Spagoot

Cooking spaghetti for the first time. Im a noob. Any tips?

Other urls found in this thread:

youtube.com/watch?v=UerBCXHKJ5s
youtube.com/watch?v=WJCOm9XQ7kw
thedomesticgeek.com/archives/17203
twitter.com/NSFWRedditVideo

Pre-packaged and canned or actually making noodles and sauce?

>put salt into the water only when it starts to boil
>stir pasta from time to time as it cooks
>a lot of garlic is good
>add basil, oregano etc to the sauce in the middle of cooking, not to early, not to late
>garlic goes before them
>spaghetti should be a little bit hard
>you can check how hard it is by taking a bit on the fork and putting under cold water from the tap
>it's really easy, hf

Have your sauce ready before the noodles and mix the noodles and sauce directly after you have drained them
Don't put oil in the water
Your pasta water should taste like the ocean (SALT THAT SHIT MY NIGGA)
Noodles keep cooking after you drain them so pull them out a little early
Shit is easy, but hard to do right.

>pic related is the way you put it into the water

It doesn't have to be so perfect, just not in one place.
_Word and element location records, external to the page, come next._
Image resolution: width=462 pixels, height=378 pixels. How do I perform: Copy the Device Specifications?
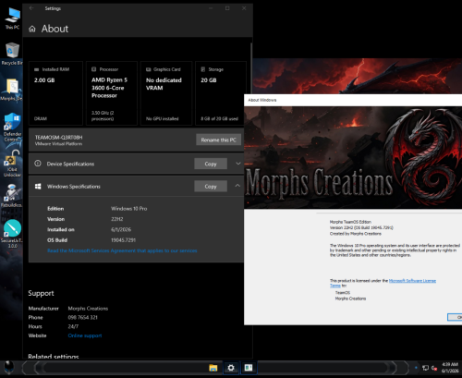[211, 164]
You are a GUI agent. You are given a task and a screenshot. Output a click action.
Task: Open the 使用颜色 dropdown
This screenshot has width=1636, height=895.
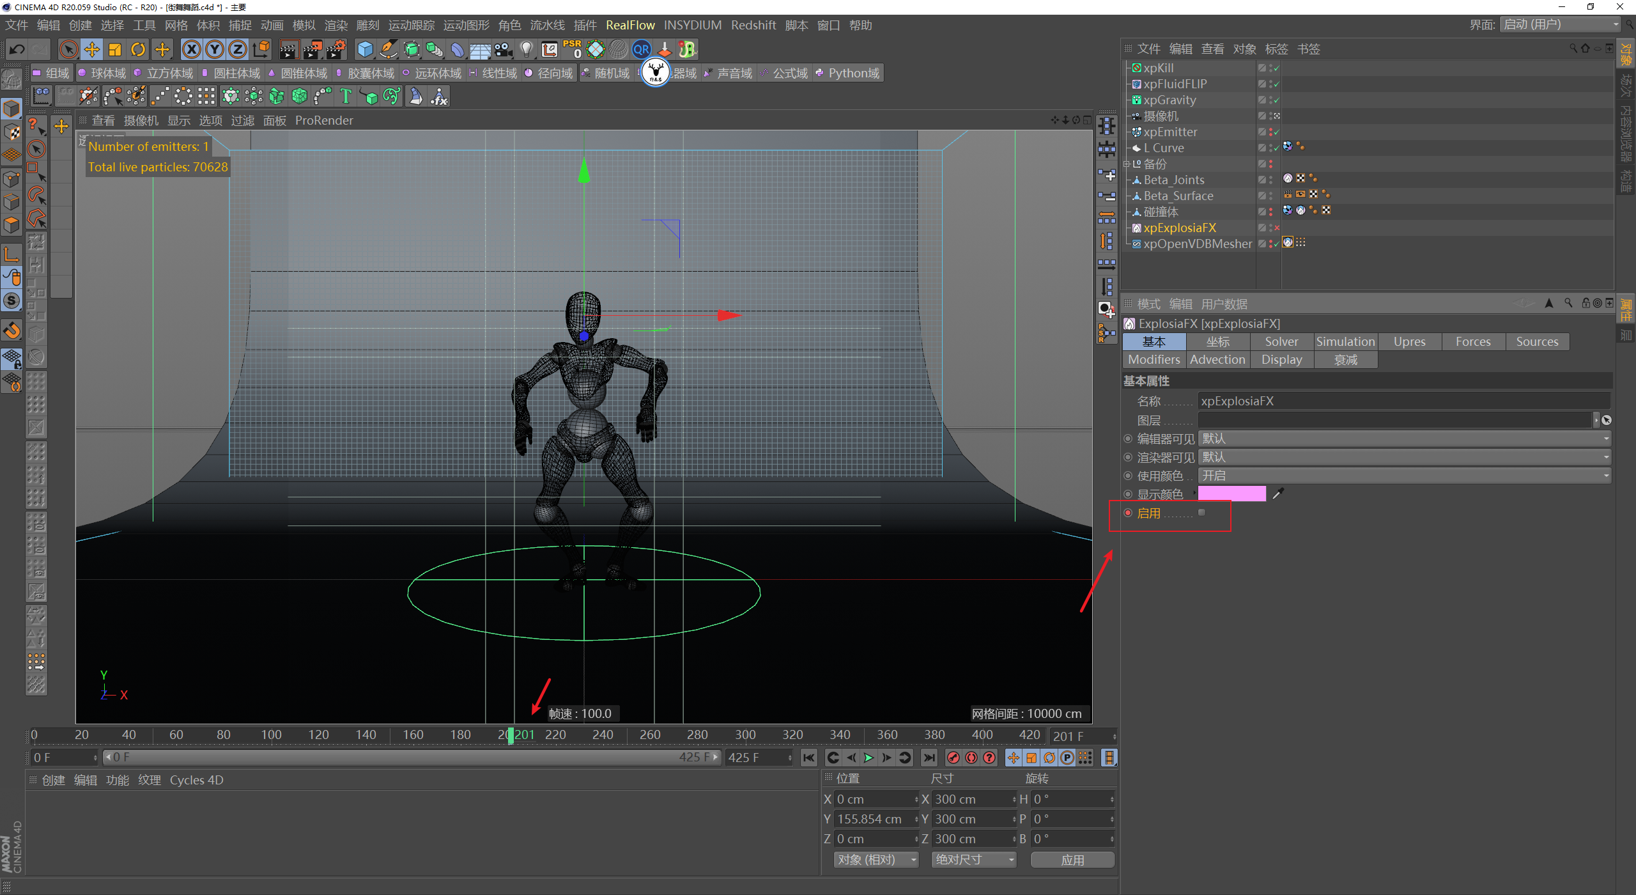[1403, 476]
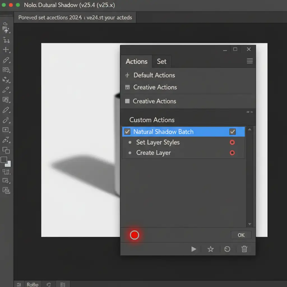Click the shapes tool above color swatches
The image size is (287, 287).
[x=6, y=150]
Obviously only put the spaghetti when the water is boiling.

>any tips?

Do not just leave it in the pot for a long time. Cook it for 10 minutes or so, test it to make sure its still a little chewy. You should be able to test the chewyness to the tooth. Thats what Al dente means. Also watch the pasta because the water has a tendency to foam and boil over all over your nice hob.
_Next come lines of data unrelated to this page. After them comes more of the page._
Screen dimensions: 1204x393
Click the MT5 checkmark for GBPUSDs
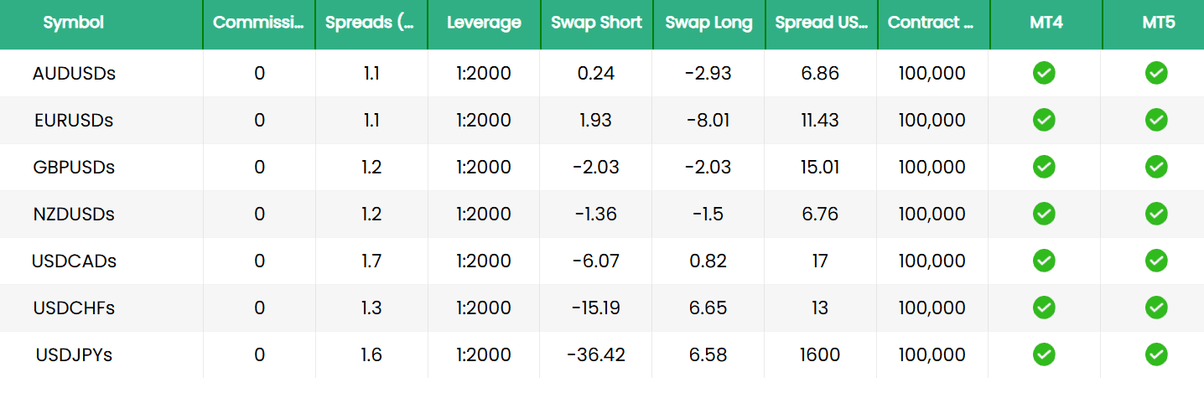pos(1156,168)
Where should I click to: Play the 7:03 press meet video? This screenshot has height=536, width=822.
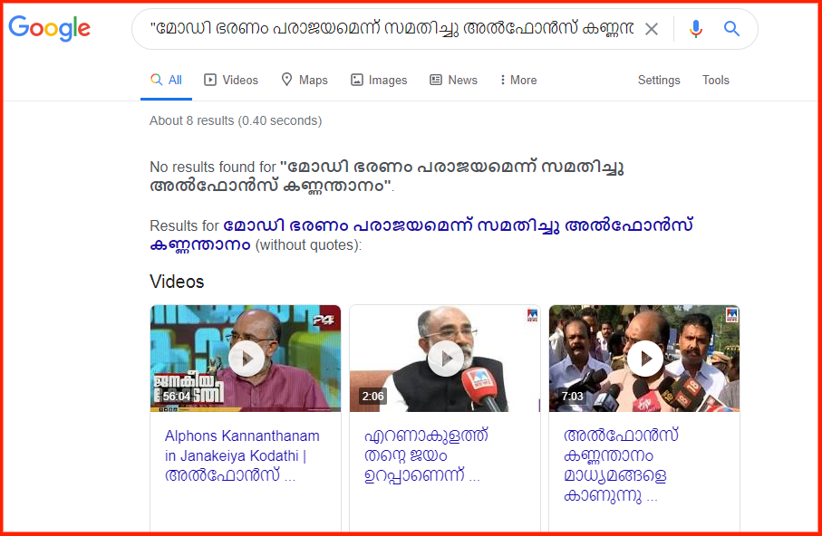(x=644, y=359)
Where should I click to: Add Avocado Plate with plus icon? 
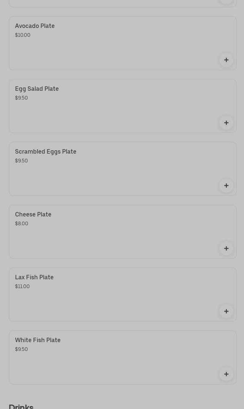(226, 60)
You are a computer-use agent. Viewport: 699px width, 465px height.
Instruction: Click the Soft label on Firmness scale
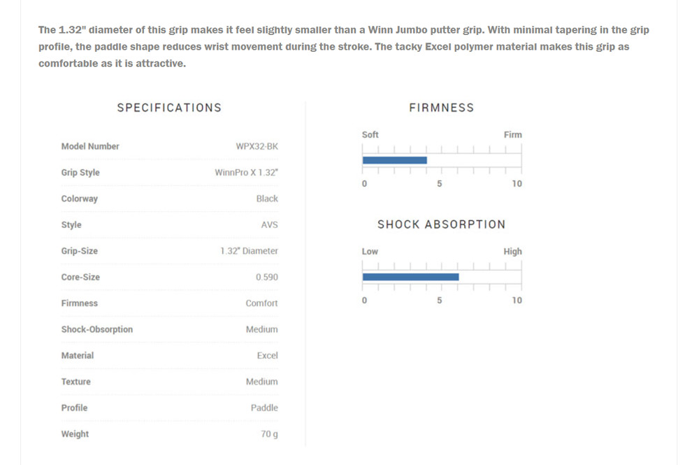click(370, 135)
Also, while your at it, dont boil the sauce your using. It'll come out better if you only heat it slightly without causing it to bubble up / roll.

Also, try pesto some time. You dont even need to cook it. Just mix it in with the cooked spagetti.

Also, basil leafs go well with the spagetti, so you might want to buy one of those little basil plants.

If you overcook your pasta I will come to your house and slap you

There is no excuse

>Also, try pesto some time. You dont even need to cook it. Just mix it in with the cooked spagetti.

The same goes for proper carbonara, user. You add eggs to the pasta, the warmth of the spaghetti/whatever is enough to make eggs. Then you can add some prosciutto, lots of black pepper and fresh basil. Very simple, very italian, very good.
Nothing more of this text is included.